We all use Feedburner to track our RSS subscribers. It’s not just to feed that egotistical need to know how many people are hanging onto our every word, but the number of RSS feed subscribers you have is an important metric for indicating the success (or failure) of your blog. It seems that the number of subscribers has a connection with the number of visitors to a site since I’ve found that the number of people visiting a site seems to rise in relation to the number of feed subscribers, but this metric also indicates the stickiness of your content.

But recently Feedburner has not been behaving. We have one client whose feed consistently showed a page that said something like “Kraaak bork, your Feedburner feed is not working,” a stressful site to say the least for a guy who wants to make sure his feed subscribers are getting his content. Many people have been complaining about problems with Feedburner in the last while: ReadWriteWeb reported that Feedburner was slow on pinging feeds, and over here at WordPress Garage I had the pleasure of watching our readers plunge from 1030 to 380. The next day the number went back up, and I can’t imagine it’s because 700 of you unsubscribed and then regretted your decision and resubscribed.

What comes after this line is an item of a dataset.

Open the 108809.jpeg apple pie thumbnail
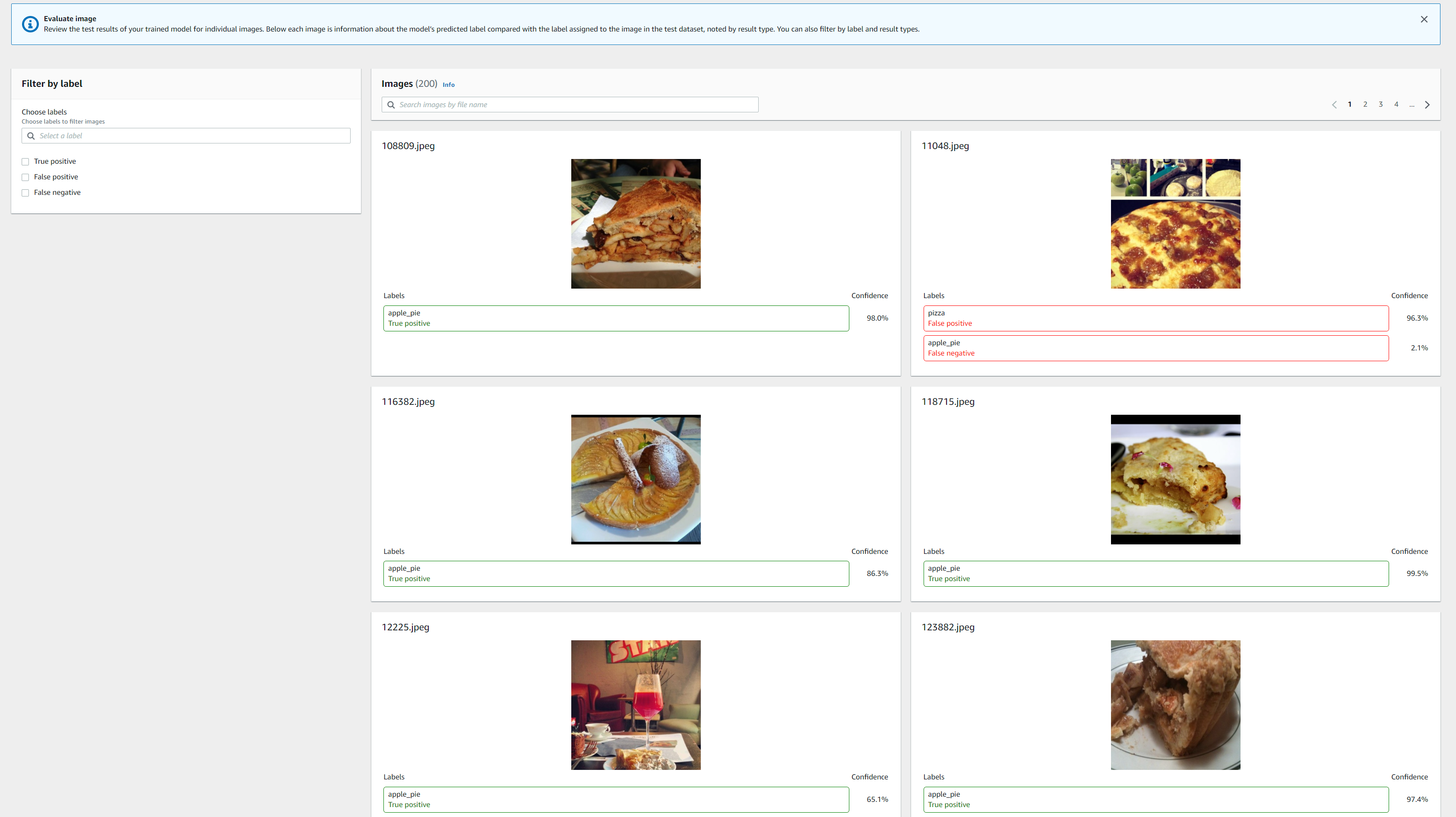Viewport: 1456px width, 817px height. [x=635, y=223]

(And may I just take this opportunity to thank all our subscribers for sticking with us. We love you. You rock.)

Anyways, this situation is yet another example of the scariness of a) The Google monopoly (Google bought Feedburner) and b) The problem with allowing services to “own” your content. This is similar to the problem with hosting your blog on WordPress.com, which I’ve discussed here in the past. In the case of Feedburner, your are at their mercy if they have trouble with the service, or if for some reason they decide to cancel your account, in which case  you lose all your preciously collected subscribers.

So…the question is: is there an alternative to Feedburner? After doing a bit of searching, I found the following alternative ways for measuring feed subscribers:

  1. Check how many people are subscribed to your blog on feed reader services that offer these types of stats, like Bloglines and Google Reader. See this post for instructions on how to see the number of subscribers on each service. This solutions would allow you to see general trends, like if the number of subscribers is going up or down, and you could even calculate percentage growth or decline. However, you would not get a good indication of the total number of subscribers on all feed readers.
  2. (The following methods were all described on this post on the Free Marketing Zone.) Access logs: Use server logs to track how many times your feed page was accessed. This apparently does not give accurate results.
  3. Images: Put a 1px by 1px image in your feed, which will be accessed every time your feed is opened in a reader. However, this only tells you how many people are reading your RSS, not how many are subscribed.
  4. RSS Buttons: track the number of clicks of your image button that leads to an RSS feed. This is also not accurate since some people may just click and then not subscribe, and many people subscribe to an RSS feed without clicking on a button on your site; they use the RSS access in their browsers address bar, or simply enter your site’s URL in their feed reader, and the reader detects the URL automatically.
  5. Tracking URL: Create a unique URL for every click to access the feed, so that whenever a person clicks the button, a unique URL is assigned, like the following: http://domain.com/feed.xml?uniqueurl_countvisitors. But I don’t know about that option – it sounds a bit much to create so many new URLs for a site.

As you can see, these options are ok, but not great. So if anyone knows of another service that provides feed subscription stat services, please let us know. And if there isn’t another option, please can someone create one? It would do all of us a great service.